The Holy KK
Paul Mackin
paul.mackin at verizon.net
Sun Sep 4 10:56:27 CDT 2005
Paul Mackin wrote:
> Paul Di Filippo wrote:
>
>> My one insight into the whole Kenosha Kid Affair, offered on the list
>> years ago, is that "Kenosha" might be a pun on "kenosis", a
>> theological term meaning "the voluntary abasement of the second
>> person of the Trinity in becoming man." The entries for the words
>> are literally adjacent to each other in my Merriam Webster's. How
>> improbable is it that TRP could've stumbled across this conjunction
>> and made use of it?
>>
>> As to how the process of kenosis applies to Slothrop, I am less
>> clear....
>>
>>
> Could it be that Slothrop is a figure who has been pretty much emptied
> out in the course of the novel.

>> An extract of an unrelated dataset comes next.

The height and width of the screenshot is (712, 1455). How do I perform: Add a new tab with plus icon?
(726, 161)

In other words we would be applying
> the Greek meaning of "kenosis" (evacuation, emptying out) in addition
> to the theological meaning the word seems to be restricted to in English?
>
By the way there's that Crucification like scene at the being of part 4.

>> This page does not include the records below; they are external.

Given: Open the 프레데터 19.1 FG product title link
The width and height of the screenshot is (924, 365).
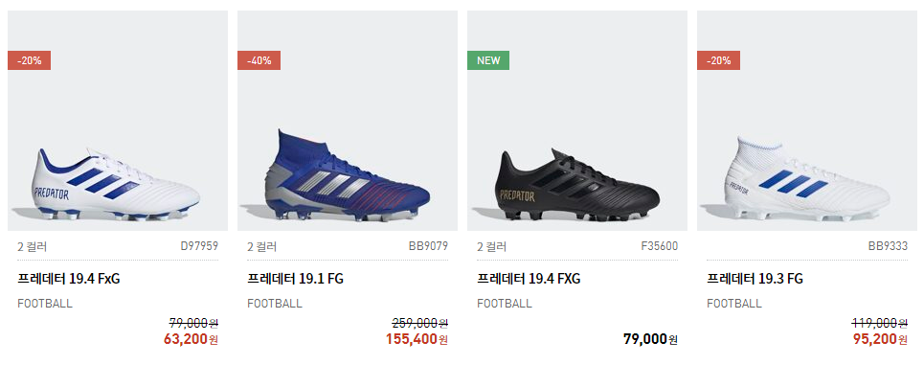Looking at the screenshot, I should click(295, 279).
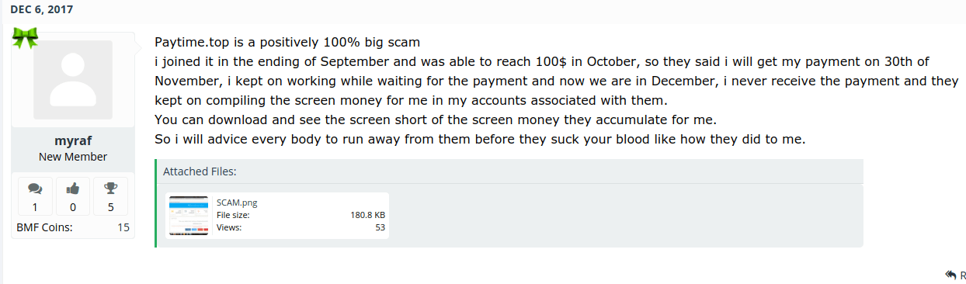This screenshot has height=284, width=966.
Task: Click the reply arrow icon
Action: (951, 275)
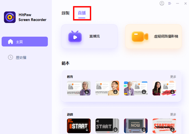Click the orange camera icon for 虛擬網路攝影機

click(140, 36)
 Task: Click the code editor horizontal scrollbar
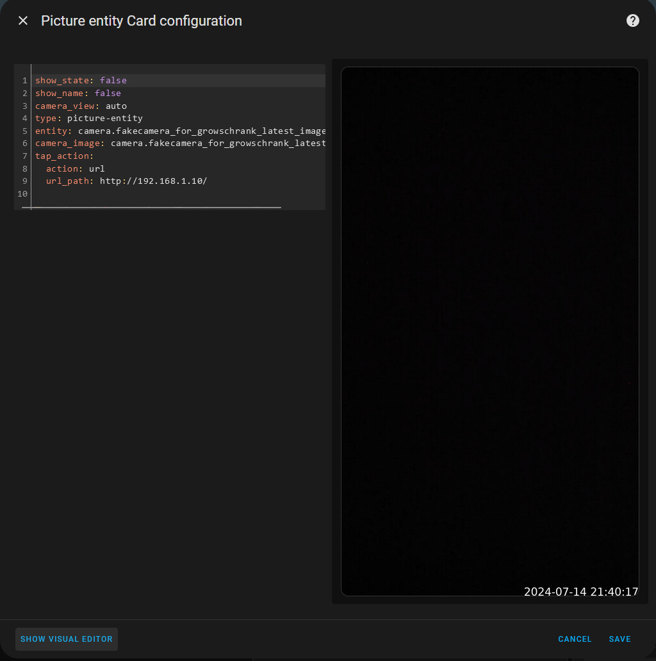tap(151, 208)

The sand-colored churchtops rear up on Slothrop's horizons, apses out to
four sides like rocket fins guiding the streamlined spires ... chiseled
in the sandstone he finds waiting the mark of consecration, a cross in a
circle. At last, lying one afternoon spread-eagled at his ease in the
sun, at the edge of one of the ancient Plague towns he becomes a cross
himself, a crossroads, a living intersection where the judges have come
to set up a gibbet for a common criminal who is to be hanged at noon.